Required work: Copy out the records verbatim, from the line containing "Click the rotate gizmo tool icon" to the line containing "This screenshot has width=1067, height=763.", including both of those lines.

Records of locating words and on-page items
*-*-*
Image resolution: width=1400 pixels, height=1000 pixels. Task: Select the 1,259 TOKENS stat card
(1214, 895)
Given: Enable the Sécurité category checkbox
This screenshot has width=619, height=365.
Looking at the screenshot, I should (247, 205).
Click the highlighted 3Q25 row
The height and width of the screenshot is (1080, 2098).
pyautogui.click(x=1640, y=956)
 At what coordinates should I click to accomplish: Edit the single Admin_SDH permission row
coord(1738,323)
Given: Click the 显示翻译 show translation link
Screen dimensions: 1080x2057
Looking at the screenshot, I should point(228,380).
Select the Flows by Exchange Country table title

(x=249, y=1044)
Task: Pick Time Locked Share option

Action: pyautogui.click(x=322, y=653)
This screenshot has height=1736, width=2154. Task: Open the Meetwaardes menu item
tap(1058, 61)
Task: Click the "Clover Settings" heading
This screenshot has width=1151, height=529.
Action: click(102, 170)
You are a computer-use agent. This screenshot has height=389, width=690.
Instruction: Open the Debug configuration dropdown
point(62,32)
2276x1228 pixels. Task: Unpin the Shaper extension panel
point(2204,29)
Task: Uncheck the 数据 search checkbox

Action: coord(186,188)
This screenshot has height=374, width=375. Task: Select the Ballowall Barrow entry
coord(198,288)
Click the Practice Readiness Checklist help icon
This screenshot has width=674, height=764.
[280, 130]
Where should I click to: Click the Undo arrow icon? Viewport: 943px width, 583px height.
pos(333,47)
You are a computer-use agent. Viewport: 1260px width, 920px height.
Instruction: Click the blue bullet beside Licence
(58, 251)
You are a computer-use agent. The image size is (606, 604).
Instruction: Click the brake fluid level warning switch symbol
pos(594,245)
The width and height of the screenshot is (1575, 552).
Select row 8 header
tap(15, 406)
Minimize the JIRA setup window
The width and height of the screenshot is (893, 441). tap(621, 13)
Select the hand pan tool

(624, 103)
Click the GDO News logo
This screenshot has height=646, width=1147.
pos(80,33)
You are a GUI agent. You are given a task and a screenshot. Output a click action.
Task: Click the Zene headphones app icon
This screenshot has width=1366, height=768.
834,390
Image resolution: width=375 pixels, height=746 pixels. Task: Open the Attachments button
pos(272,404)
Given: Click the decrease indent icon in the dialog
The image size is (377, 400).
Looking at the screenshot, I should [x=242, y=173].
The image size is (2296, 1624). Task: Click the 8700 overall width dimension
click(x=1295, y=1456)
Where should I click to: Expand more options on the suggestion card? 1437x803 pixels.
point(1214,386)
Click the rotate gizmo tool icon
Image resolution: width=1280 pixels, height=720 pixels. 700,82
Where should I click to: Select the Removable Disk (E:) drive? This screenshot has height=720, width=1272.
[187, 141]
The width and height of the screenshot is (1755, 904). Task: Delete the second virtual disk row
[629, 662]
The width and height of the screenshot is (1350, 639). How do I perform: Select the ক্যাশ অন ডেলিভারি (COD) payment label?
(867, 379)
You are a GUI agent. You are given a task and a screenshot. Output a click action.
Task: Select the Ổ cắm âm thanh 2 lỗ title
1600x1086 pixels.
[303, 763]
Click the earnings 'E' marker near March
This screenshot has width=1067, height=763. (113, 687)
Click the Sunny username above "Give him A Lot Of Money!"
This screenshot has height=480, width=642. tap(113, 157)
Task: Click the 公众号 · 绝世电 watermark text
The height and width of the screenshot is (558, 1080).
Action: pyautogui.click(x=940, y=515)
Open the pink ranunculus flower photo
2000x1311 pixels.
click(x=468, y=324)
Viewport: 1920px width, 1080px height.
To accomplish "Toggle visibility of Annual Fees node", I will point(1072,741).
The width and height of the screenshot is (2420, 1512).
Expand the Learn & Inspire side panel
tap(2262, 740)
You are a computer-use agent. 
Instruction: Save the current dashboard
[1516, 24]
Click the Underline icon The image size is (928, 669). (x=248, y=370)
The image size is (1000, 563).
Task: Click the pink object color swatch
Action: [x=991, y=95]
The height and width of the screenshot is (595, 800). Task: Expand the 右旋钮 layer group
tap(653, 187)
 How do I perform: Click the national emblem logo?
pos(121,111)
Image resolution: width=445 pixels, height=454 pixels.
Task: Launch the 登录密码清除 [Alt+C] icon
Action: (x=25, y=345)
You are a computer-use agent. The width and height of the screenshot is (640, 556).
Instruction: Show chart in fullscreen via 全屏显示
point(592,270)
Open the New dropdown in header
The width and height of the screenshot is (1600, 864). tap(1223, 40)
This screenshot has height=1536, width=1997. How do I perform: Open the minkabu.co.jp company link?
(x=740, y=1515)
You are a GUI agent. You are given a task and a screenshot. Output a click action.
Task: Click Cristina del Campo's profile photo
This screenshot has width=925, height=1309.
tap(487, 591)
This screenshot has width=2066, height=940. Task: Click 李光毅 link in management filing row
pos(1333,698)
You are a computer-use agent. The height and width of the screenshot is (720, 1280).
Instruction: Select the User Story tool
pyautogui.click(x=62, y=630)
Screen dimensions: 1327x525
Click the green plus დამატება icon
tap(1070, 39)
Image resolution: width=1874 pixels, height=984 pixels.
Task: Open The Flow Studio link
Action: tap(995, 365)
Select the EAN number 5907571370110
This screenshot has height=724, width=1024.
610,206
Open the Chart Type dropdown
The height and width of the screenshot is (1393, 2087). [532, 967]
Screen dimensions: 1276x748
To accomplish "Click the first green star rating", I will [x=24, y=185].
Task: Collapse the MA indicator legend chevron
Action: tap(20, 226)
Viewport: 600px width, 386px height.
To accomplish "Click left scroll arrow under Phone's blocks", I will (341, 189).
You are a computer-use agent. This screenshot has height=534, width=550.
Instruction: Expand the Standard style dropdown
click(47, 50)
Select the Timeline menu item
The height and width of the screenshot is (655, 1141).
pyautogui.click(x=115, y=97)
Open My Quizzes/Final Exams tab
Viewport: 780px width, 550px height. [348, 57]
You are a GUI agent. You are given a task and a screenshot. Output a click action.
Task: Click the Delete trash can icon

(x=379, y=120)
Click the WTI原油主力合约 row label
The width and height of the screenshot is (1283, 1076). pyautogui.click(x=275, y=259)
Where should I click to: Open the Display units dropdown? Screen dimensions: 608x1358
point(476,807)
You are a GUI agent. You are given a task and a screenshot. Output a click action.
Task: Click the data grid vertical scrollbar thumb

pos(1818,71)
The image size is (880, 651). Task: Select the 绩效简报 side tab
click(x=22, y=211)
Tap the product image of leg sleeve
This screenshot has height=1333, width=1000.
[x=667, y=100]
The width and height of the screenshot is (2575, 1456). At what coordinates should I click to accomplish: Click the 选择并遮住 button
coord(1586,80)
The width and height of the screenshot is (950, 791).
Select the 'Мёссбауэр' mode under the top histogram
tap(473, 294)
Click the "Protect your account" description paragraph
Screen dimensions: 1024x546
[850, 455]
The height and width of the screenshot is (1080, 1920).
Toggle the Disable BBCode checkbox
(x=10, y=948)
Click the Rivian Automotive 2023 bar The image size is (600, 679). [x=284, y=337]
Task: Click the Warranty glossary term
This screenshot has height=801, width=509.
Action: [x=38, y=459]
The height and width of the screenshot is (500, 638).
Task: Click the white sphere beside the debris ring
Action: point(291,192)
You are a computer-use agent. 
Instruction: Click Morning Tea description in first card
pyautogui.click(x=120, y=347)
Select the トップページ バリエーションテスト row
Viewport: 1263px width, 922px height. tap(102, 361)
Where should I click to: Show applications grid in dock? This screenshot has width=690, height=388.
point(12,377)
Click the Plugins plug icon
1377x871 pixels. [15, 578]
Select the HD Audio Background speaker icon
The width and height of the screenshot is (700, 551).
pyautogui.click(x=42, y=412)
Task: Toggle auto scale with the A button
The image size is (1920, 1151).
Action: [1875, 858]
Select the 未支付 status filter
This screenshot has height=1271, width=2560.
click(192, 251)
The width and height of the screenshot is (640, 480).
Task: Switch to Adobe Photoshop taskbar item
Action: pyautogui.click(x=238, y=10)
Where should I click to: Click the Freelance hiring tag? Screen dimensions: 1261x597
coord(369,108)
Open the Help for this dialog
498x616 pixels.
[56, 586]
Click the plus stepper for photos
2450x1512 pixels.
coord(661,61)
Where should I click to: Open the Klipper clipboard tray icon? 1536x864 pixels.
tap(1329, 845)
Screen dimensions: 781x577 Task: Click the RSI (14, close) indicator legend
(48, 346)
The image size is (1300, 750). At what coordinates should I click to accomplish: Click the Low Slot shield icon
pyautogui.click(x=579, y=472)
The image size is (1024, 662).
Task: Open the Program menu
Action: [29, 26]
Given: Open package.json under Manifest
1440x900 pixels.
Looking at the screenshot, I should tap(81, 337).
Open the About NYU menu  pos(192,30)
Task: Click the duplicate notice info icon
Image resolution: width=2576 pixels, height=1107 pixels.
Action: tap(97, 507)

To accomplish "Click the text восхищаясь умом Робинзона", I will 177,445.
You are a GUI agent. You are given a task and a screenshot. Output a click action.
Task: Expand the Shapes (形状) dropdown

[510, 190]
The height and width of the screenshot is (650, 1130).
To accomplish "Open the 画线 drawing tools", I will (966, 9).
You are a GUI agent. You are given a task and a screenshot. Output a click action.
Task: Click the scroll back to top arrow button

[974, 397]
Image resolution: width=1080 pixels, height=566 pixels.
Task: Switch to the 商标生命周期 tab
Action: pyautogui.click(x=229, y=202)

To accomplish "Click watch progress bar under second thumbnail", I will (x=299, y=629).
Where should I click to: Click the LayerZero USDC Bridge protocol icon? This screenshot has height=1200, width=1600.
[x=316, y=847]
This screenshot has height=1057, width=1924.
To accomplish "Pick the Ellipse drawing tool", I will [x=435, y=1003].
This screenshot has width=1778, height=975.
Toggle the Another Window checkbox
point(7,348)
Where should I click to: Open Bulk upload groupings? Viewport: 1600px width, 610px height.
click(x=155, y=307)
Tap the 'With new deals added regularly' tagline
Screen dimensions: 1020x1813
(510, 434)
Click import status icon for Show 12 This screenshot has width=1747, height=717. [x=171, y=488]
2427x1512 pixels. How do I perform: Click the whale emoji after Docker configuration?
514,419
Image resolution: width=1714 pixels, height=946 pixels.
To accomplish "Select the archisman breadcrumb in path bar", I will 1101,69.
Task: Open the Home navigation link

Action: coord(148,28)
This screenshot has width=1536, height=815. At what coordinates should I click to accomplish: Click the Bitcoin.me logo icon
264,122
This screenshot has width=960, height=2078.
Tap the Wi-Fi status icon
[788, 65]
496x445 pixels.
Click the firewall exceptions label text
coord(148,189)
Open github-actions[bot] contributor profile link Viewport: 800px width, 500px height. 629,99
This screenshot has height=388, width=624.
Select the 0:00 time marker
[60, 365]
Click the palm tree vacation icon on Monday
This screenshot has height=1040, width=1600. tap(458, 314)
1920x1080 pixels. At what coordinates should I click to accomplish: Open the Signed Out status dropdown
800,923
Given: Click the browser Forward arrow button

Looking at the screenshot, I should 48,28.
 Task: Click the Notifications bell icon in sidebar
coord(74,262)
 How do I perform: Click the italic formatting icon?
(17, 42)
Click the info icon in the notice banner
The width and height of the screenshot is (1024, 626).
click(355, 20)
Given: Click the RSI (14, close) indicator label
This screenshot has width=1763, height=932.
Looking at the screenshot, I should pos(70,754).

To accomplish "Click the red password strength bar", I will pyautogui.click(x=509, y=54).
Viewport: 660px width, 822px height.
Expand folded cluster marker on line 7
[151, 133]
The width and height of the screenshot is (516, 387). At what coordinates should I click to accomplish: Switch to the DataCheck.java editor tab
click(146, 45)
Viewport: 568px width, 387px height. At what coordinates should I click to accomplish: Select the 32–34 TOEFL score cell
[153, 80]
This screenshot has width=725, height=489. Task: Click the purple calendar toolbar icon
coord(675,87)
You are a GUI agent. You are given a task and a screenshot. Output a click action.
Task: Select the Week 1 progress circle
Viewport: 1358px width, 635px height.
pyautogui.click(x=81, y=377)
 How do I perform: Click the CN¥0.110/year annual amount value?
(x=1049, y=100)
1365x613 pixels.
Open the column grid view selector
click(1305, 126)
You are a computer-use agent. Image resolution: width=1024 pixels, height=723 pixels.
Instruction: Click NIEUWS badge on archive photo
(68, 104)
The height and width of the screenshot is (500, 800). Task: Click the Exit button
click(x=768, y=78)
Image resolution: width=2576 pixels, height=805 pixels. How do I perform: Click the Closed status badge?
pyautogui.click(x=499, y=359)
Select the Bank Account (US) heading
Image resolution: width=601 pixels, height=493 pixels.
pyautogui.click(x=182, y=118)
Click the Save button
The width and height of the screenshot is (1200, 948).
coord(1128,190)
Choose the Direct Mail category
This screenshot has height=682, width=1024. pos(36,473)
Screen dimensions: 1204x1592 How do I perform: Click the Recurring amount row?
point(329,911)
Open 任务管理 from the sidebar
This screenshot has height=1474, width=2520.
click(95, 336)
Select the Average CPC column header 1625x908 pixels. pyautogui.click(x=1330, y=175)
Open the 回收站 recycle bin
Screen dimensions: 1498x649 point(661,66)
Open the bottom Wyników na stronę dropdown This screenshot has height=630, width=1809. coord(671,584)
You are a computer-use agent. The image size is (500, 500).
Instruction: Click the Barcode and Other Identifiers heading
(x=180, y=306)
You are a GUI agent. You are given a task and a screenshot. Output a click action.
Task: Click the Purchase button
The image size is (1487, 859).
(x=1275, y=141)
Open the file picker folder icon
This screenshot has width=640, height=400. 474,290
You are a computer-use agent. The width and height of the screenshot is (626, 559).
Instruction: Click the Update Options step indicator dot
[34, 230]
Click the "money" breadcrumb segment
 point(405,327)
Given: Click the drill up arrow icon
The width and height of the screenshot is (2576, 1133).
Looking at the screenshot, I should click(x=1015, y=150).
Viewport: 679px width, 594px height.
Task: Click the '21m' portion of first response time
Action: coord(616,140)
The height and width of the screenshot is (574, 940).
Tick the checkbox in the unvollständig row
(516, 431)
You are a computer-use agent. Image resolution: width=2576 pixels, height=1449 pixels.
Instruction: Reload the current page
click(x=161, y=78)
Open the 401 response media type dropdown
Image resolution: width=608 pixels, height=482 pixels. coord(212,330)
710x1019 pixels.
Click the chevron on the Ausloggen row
*-*-*
The completed task:
Click the rotate gizmo tool icon
Image resolution: width=1280 pixels, height=720 pixels. 700,82
Where should I click to: Select the Removable Disk (E:) drive? This screenshot has height=720, width=1272.
[187, 141]
The width and height of the screenshot is (1755, 904). Task: Delete the second virtual disk row
[629, 662]
The width and height of the screenshot is (1350, 639). How do I perform: Select the ক্যাশ অন ডেলিভারি (COD) payment label?
(867, 379)
You are a GUI agent. You are given a task and a screenshot. Output a click action.
Task: Select the Ổ cắm âm thanh 2 lỗ title
1600x1086 pixels.
[303, 763]
Click the earnings 'E' marker near March
This screenshot has width=1067, height=763. (113, 687)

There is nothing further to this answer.